Likewise, though rare, burglar alarm subscribers have recovered actual damages from alarm companies who negligently breach contracts, rather than a much lower stipulated sum. Samson Sales, Inc. v. Honeywell (Ohio 1984). Though traditional contract law can be applied, even calling the low sum a penalty, the negligence feature may warrant departure or relaxation of standard contract law tools.
More recently, and more generally, revised Article II of the UCC is amended to speak not only of damages too high, as before, but also damages too low, something new.
Add to this list the Sprint cell phone case. Though damages were difficult to prove with reasonable certainty, meeting prong one of the traditional test, the sum was not reasonable in relation to forecast or actual damages, lacking suggestion of a compensatory objective.
Aside from being invariant to the gravity of breach (the same flat fee applied without regard to how much time remained on a contract when a subscriber terminated), the main objection was how the sums were too low in relation to the company’s probable forecast or actual losses.
Determining a cell service provider’s actual losses from early subscriber termination is difficult and the estimates of party experts in the litigation differed radically. There is general agreement that the best compensatory measure is the company’s lost profits from subscriber breach. All also agree that generally means estimating the company’s lost revenue less costs it avoided as a result of the breach.

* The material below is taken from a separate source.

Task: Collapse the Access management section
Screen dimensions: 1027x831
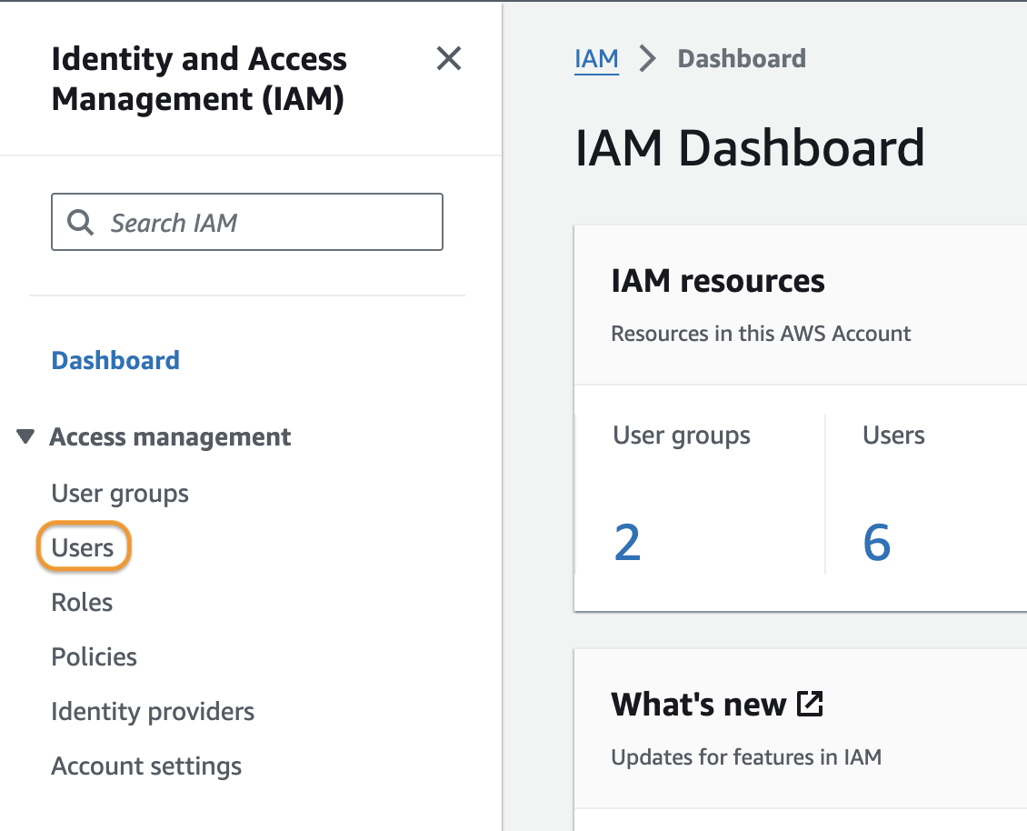Action: point(25,437)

Lost revenues can be comparatively easier to estimate, based on factors like contract price, minutes charged, usage and so on. The cost side generates intense dispute about classifying costs as fixed or variable, a perennial challenge in calculating contract damages. Fixed costs cannot be avoided after breach, and are included in compensatory damages, but variable costs can be avoided, so are excluded from compensatory damages.
Unsurprisingly, the subscribers’ expert witness offered to show that nearly all costs varied, and got per customer lost profits down to below $10. If believed, the stipulated sums over-compensated, amounted to a penalty, were unenforceable, and breaching subscribers would owe at most about $10 for any breach.
But the company convinced the court that most costs were fixed, not variable, showing lost profits per customer averaged some $525, vastly more than the stipulated damages, ranging from $150-225 per customer. On this basis, the clause was invalid, and customers owed the company damages far greater than the stipulated amount.
Among costs not avoidable as a result of breach, were subsidies companies gave to new customers, like handsets at prices less than cost and free or discounted months of service. As a policy matter, the companies also say this business model, using term contracts, subsidies and termination fees, was essential to the proliferation of cell phones and service to huge numbers of people, in all economic backgrounds, and resulting value of a massive network of users. Benefits radiate throughout the economy, domestically and internationally.
Absent these tools, including the early termination fees, companies say they would have to use a different business model, one that would raise prices, reduce affordability of phones and services, contract the size of the cell phone network, and retard all associated economic gains arising from the current model.
This may also explain why debate seems to have dissipated—though many subscribers still fume at these terms. And the dueling expert arguments about costs avoided are just the first reaching adjudication. They leave a nagging sense that the disparity suggests we are much farther away from the truth than this single judgment suggests.